__STATED TASK__: Reproduce the records unchanged from their start up to and including the line that contains "pyautogui.click(x=27, y=141)".

[Data on locating visible targets]
********

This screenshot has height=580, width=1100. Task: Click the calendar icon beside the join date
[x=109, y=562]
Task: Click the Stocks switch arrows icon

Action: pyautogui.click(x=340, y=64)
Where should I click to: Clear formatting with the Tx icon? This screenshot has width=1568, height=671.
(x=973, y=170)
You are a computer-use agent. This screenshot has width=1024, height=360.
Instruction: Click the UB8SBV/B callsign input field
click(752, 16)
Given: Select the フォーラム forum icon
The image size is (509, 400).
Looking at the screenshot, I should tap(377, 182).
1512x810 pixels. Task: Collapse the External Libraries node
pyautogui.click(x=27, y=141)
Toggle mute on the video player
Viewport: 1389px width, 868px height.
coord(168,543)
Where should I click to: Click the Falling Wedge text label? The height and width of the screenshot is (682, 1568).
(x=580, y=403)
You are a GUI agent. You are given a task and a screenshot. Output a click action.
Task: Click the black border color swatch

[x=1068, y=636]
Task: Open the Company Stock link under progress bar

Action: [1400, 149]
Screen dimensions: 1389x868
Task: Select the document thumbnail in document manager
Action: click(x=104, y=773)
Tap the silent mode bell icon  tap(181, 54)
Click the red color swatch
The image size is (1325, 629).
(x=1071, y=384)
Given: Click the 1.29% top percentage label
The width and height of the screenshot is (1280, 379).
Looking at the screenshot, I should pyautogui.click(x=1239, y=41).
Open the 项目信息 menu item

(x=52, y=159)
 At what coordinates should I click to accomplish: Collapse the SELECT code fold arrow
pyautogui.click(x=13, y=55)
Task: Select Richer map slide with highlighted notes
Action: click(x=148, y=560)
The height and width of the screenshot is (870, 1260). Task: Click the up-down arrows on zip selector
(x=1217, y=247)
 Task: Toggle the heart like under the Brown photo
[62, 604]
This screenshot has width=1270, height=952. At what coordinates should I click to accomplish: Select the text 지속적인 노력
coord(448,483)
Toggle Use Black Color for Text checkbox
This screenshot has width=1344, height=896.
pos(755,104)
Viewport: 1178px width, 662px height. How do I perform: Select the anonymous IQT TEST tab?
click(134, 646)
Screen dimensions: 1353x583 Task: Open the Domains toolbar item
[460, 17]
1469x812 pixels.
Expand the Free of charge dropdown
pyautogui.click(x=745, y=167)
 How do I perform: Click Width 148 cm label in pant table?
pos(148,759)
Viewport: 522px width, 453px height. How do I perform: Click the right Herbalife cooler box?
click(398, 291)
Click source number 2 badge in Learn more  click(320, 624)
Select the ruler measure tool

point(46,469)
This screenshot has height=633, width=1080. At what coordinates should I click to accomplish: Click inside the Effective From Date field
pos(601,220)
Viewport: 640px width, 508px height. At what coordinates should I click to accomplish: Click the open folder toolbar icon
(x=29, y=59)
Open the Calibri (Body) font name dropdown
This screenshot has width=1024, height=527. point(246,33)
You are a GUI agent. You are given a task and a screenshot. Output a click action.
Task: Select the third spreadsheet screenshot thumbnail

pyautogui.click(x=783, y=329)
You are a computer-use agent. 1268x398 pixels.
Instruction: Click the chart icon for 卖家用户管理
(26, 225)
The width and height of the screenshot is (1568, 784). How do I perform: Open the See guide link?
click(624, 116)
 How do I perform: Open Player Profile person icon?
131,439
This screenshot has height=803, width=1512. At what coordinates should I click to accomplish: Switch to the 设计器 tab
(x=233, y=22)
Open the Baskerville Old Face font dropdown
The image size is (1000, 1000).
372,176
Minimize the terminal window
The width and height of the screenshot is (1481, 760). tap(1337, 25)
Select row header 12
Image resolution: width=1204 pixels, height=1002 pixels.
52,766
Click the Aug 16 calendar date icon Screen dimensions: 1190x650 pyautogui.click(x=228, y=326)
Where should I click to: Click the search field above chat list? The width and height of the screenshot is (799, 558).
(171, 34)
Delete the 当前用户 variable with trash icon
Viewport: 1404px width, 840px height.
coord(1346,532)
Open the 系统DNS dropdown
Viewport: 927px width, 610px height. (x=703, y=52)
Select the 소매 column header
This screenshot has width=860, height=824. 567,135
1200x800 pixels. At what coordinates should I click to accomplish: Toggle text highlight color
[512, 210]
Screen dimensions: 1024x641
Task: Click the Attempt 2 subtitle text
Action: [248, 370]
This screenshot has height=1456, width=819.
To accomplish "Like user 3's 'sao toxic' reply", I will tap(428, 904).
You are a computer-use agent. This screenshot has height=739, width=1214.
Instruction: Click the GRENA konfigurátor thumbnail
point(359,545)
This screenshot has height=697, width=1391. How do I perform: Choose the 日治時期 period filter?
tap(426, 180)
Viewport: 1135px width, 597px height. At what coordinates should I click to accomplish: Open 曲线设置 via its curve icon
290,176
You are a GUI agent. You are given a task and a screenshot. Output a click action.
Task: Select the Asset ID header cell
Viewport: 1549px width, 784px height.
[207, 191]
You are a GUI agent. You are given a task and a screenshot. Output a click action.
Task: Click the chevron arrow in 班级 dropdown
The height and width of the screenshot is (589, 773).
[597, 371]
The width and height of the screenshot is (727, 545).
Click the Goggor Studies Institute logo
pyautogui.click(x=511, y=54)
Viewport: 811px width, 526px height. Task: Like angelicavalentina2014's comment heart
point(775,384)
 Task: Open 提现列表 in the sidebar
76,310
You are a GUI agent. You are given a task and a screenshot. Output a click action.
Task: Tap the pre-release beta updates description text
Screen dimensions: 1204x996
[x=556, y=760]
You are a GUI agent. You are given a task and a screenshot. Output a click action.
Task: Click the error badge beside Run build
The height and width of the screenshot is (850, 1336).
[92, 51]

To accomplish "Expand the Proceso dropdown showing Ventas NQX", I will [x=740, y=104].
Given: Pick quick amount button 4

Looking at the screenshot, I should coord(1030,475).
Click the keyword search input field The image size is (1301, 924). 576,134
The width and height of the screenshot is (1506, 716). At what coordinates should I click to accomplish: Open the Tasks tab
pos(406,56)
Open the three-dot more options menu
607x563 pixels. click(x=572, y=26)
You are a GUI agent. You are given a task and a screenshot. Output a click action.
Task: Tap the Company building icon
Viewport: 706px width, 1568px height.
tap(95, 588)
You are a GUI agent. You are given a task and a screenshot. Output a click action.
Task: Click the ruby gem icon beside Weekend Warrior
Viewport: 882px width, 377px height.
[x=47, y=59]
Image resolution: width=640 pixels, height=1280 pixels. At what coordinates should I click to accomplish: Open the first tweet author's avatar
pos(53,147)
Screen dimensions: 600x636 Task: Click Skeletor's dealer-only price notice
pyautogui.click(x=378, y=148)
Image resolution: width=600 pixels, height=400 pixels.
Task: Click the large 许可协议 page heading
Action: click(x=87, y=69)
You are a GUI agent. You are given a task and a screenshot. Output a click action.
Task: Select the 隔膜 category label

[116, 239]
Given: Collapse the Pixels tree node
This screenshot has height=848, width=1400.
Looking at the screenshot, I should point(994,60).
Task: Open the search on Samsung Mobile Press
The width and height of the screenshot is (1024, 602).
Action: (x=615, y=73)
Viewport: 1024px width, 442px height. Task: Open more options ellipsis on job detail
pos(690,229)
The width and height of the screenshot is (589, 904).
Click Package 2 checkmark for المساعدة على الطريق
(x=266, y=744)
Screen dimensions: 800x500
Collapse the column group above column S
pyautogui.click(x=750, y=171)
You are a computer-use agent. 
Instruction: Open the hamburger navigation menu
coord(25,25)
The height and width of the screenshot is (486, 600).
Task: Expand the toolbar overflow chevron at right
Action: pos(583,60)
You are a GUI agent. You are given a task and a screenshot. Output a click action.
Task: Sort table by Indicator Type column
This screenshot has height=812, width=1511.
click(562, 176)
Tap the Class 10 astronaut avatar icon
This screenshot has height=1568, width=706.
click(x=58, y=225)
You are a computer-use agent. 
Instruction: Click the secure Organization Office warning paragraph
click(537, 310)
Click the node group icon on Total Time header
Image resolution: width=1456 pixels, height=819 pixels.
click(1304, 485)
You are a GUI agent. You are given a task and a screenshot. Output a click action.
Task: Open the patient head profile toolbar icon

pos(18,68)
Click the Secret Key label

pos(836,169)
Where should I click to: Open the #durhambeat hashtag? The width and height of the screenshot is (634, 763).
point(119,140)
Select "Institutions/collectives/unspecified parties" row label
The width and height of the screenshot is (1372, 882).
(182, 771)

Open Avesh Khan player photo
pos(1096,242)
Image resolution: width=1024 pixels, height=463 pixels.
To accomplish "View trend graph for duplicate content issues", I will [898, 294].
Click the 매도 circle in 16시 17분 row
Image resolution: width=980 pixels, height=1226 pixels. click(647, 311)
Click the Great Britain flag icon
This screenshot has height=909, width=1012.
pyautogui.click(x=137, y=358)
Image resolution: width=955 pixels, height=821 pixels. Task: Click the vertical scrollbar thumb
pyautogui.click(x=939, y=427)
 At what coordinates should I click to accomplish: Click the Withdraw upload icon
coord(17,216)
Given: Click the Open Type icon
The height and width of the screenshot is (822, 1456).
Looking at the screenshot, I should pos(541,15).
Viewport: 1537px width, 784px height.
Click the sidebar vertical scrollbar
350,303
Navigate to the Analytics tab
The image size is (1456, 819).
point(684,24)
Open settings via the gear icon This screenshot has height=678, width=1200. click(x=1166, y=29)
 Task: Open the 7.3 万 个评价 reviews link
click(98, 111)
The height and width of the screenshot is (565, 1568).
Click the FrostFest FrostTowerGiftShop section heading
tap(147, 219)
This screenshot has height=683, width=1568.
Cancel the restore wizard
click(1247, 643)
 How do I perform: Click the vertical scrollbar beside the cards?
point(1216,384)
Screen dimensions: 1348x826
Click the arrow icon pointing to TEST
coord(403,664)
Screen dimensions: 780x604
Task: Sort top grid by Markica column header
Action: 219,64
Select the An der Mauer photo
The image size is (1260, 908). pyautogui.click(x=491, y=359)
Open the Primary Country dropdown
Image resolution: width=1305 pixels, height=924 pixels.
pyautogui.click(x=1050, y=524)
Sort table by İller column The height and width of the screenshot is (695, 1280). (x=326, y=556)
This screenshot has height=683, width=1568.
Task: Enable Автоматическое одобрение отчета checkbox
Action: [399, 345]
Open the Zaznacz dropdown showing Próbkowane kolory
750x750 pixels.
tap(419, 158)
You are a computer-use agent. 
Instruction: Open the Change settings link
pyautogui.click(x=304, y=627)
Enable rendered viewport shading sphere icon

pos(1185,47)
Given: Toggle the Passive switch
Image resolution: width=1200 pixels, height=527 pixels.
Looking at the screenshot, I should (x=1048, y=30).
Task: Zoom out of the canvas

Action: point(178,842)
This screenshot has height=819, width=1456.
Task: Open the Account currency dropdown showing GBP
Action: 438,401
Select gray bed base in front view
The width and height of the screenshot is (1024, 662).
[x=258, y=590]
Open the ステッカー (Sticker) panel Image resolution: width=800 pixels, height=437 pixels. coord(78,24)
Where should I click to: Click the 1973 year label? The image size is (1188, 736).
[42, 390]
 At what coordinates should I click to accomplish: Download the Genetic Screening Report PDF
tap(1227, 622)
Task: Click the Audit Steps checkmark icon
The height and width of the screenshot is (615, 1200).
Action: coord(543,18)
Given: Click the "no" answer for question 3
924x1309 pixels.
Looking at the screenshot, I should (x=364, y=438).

********

__SOLVED EXERCISE__:
This screenshot has height=580, width=1100. Task: Click the calendar icon beside the join date
[x=109, y=562]
Task: Click the Stocks switch arrows icon

Action: pyautogui.click(x=340, y=64)
Where should I click to: Clear formatting with the Tx icon? This screenshot has width=1568, height=671.
(x=973, y=170)
You are a computer-use agent. This screenshot has width=1024, height=360.
Instruction: Click the UB8SBV/B callsign input field
click(752, 16)
Given: Select the フォーラム forum icon
The image size is (509, 400).
Looking at the screenshot, I should tap(377, 182).
1512x810 pixels. Task: Collapse the External Libraries node
pyautogui.click(x=27, y=141)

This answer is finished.